We have evolved on this planet, thus our bodies are perfected to live here. That’s why we (ideally) sleep for eight hours, because the earth takes 24 hours to revolve around itself. Our calendar, our very concept of time is based on exactly these movements. One year is a full revolution around the sun, the biggest object in the solar system and thus what everything spins around. But if we didn’t have Jupiter two planets out, then we would slowly circle into the sun and be devoured. Instead we are being pulled just enough in either direction to have the perfect conditions for life. So when people talk of intelligent design I shake my head. If there was a God that created the entire universe just for our sake, don’t you think he overdid it a little bit?

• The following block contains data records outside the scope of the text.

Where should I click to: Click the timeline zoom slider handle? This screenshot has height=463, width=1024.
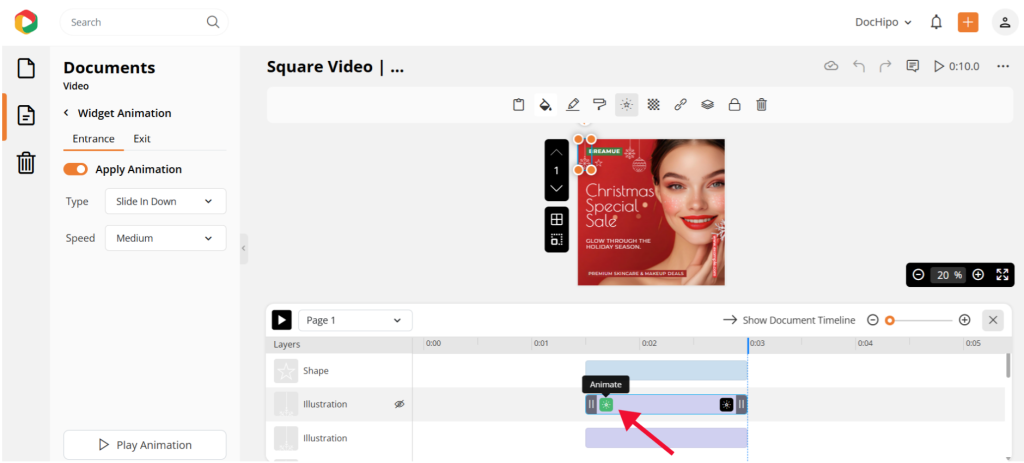889,320
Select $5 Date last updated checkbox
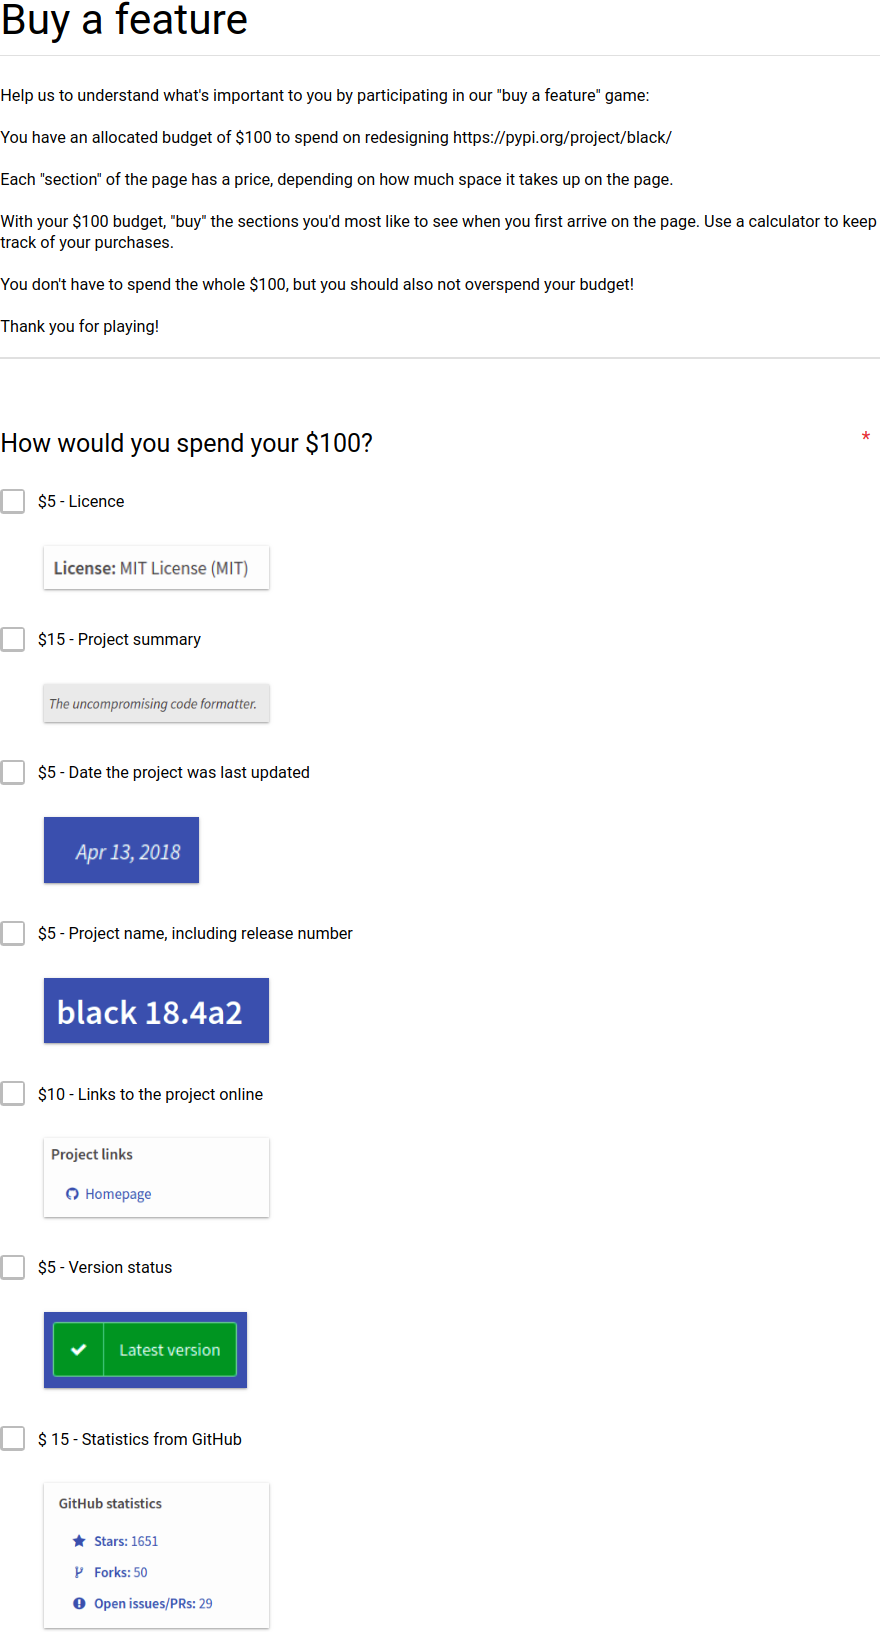This screenshot has width=880, height=1632. [13, 772]
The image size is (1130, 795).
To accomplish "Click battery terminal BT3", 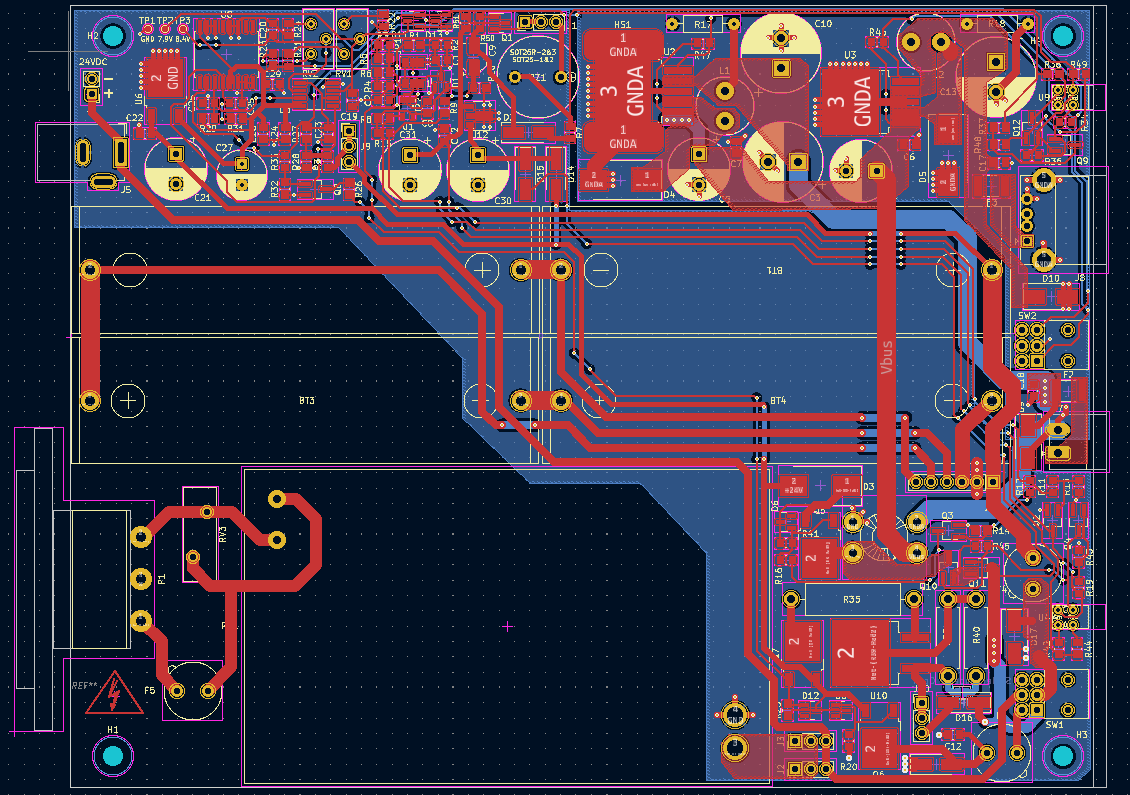I will pos(305,400).
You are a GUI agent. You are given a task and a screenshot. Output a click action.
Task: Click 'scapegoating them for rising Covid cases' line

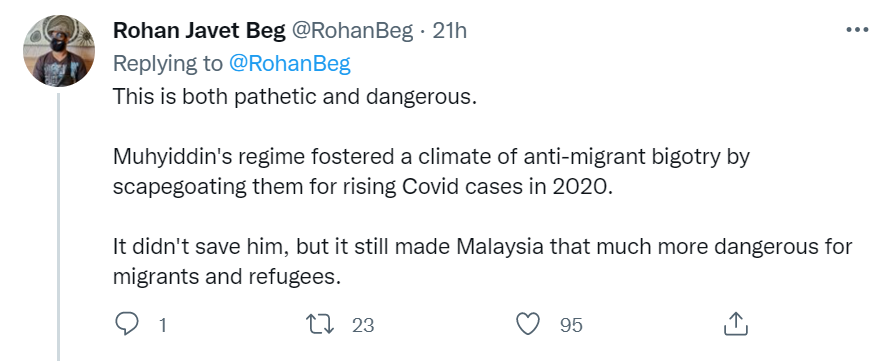pos(362,186)
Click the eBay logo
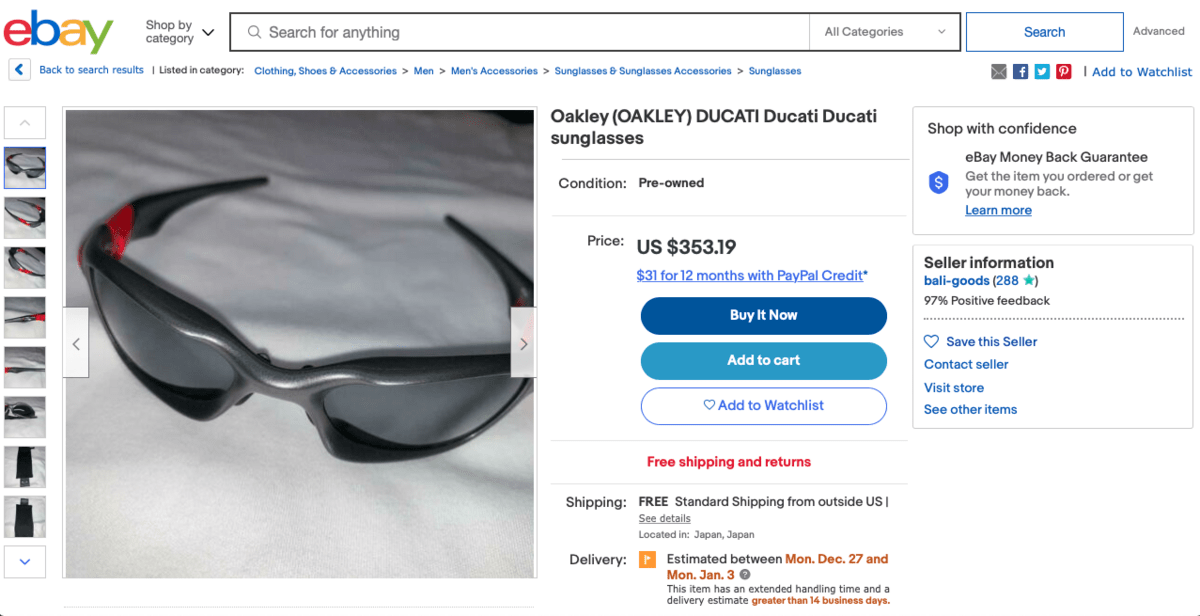1200x616 pixels. (x=58, y=32)
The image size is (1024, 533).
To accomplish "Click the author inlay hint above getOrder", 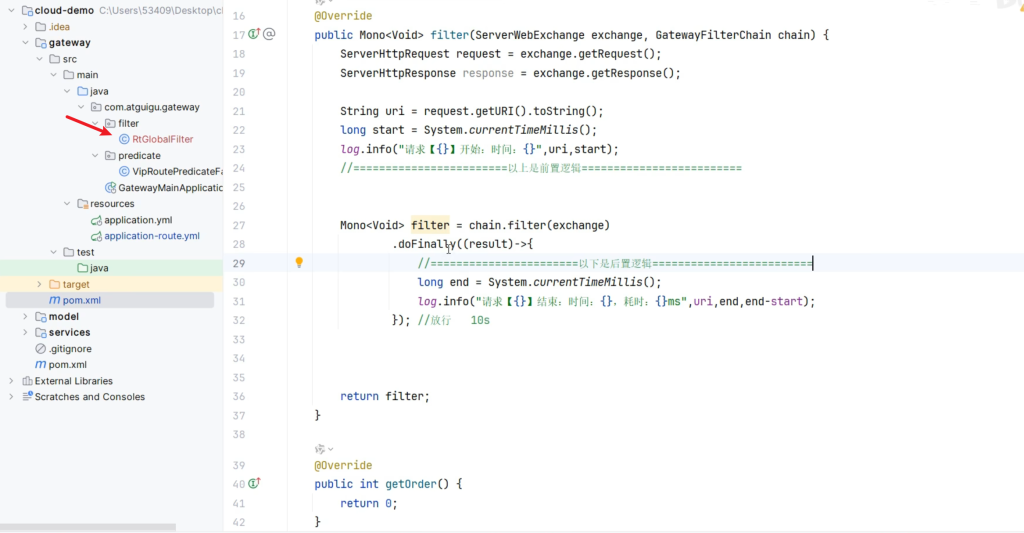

I mean what was the exact need to create an infinite amount of other galaxies and stars if it was all just a plan to create Earth and humans. No, the reason why we’re here is because our planet has the exact right conditions to create life in the form that it has taken on this planet. If any other factor was different then we wouldn’t be here. This is called the anthropic principle. We are only here because out of billions and billions of solar system with billions and billions of planets and moons, our planet has the exact right conditions to sustain life as we know it, and that is why we are here. No design, no divine intervention just pure statistical chance driven forward by the universal clockwork. Of course, in accordance with the humility of science this paradigm might completely change in the future pending new discoveries, but based on what we know right now, it is a perfectly sound theory, unlike the story of a divine creator of which there is NO empirical evidence whatsoever.

As mentioned previously, I am no atheist in the purest definition of the word. Thanks to Dawkins I now know to label myself as a pantheist. So although I don’t believe in any type of deity, I observe the world and all the workings of the universal clockwork as God. These forces are what created and continuously governs everything and one day they will destroy our planet, perhaps sooner than we expect. But they are still forces greater than ourselves and easily fulfill any gap that the absence of God would create. Only, the universal clockwork does not require you to live in any particular manner, it gives you absolute freedom and rather welcomes you into its midst, it wants you to learn more about it and seek to help others do the same. It is continuously encouraging growth and wants you to progress. After all, if we don’t, we will for a fact perish along with our planet. Judgment day IS coming, and instead of just piously waiting for it, we should rather evolve further to a point where it doesn’t necessarily mean the end of our species but rather an impetus to seek even new horizons in other galaxies and/or in other forms.